What you are about to enter is what is called a Distinguished Name or a DN.
There are quite a few fields but you can leave some blank
For some fields there will be a default value,
If you enter '.', the field will be left blank.
-----
Country Name (2 letter code) [CN]:CN
State or Province Name (full name) [MA]:GD
Locality Name (eg, city) [Cambridge]:FS
Organization Name (eg, company) [The Open Group]:donotry.net
Organizational Unit Name (eg, section) [Research Institute]:donotry.net
Common Name (eg, YOUR name) [example.opengroup.org]:donotry.net
Email Address []:xk.leng@gmail.com
以上就是你建立根证书时候需要输入的信息，你可以根据自己的实际情况来填写。

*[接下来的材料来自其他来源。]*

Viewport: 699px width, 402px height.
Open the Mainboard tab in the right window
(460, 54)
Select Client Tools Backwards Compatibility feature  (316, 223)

输入的那个密码不要忘了。
此时，就已经建立好了根证书CAcert.pem和私钥CAkey.pem。

第五，服务器证书建立
服务器证书建立也不难，具体如下：
生成服务器私钥和证书请求
#openssl req -new -keyout serverKey.pem -out serverReq.pem -days 1825
此时也需要输入一系列的类似于建立根证书时候输入的信息，大家按照自己实际情况输入就ok了。
接下来，就要给签证了，如下：
#cat serverReq.pem serverKey.pem > server.pem
#openssl ca -policy policy_anything -out servercert.pem -infiles server.pem
Using configuration from /opt/www/lib/ssleay.cnf
Enter PEM pass phrase: 这个是你刚才建立服务器证书时候输入的密码
Check that the request matches the signature
Signature ok
The Subjects Distinguished Name is as follows
countryName RINTABLE:'CN'
stateOrProvinceName RINTABLE:'GD'
localityName RINTABLE:'FS'
organizationName RINTABLE:'donotry.net'
organizationalUnitNameRINTABLE:'donotry.net'
commonName RINTABLE:'donotry.net'
emailAddress :IA5STRING:'xk.leng@gmail.com'
Sign the certificate? [y/n]:y
1 out of 1 certificate requests certified, commit? [y/n]y
Write out database with 1 new entries
Data Base Updated
这样，我们就有了服务器证书servercert.pem和私钥serverKey.pem

第六，客户端证书建立
有了建立根证书和服务器证书的经验，建立客户端证书也就不是什么难事了，呵呵，如下：
生成客户端私钥clientkey.pem和客户端证书clientReq.pem请求
#openssl req -new -keyout clientkey.pem -out clientReq.pem -days 1852
此时也是需要输入一系列资料的，同上面的相似。
签证：
#openssl ca -in clientReq.pem -out client.crt
转换证书成为pkcs12格式，方便客户端导入浏览器：
#openssl pkcs12 -export -clcerts -in client.crt -inkey client.key -out client.pfx
现在，我们就拥有了客户端证书client.pfx和客户端私钥clientkey.pem。

第七，部署apache服务器
创建以下两个目录：
#mkdir /usr/local/apache2/conf/ssl.crt
#mkdir /usr/local/apache2/conf/ssl.key
文件复制到指定位置：
#cp /opt/CA/servercert.pem /usr/local/apache2/conf/ssl.crt/servercert.crt
#cp /opt/CA/CAcert.pem /usr/local/apache2/conf/ssl.crt/CAcert.pem
#cp /opt/CA/serverKey.pem /usr/local/apache2/conf/ssl.crt/serverKey.key
编辑ssl.conf文件
#vi /usr/local/apache2/conf/ssl.conf
修改如下部分：
服务器证书位置
SSLCertificateFile /usr/local/apache2/conf/ssl.crt/server.crt
服务器证书私钥位置
SSLCertificateKeyFile /usr/local/apache2/conf/ssl.crt/serverKey.key
证书目录
SSLCACertificatePath /usr/local/apache2/conf/ssl.crt
根证书位置
SSLCACertificateFile /usr/local/apache2/conf/ssl.crt/cacert.pem
开启客户端SSL请求
SSLVerifyClient require
SSLVerifyDepth 2
至于ssl.conf其它部分，可以根据自己实际情况修改。

第八，客户端安装
#mv cacert.pem ca.crt
将根证书ca.crt和客户端证书client.pfx下载到客户端，然后分别导入到浏览器中。

第九，启动apache服务
#/usr/local/apache2/bin/apachectl startssl
然后需要输入服务器证书的私钥密码，输入之，如果不出任何意外，则正常启动。出了意外也不要惊慌，逐步排除错误，呵呵

第十，简单测试
在客户端中打开浏览器，输入服务器地址:10.1.17.119，如果能正常使用证书浏览，那就说明一切正常，如果出现问题，请自己查找相关资料解决，呵呵，当然，和我交流交流也可以，但是我不一定知道，因为我没有google那么大的容量，呵呵。

ok,这就是整个的安装过程， 其实不难，呵呵。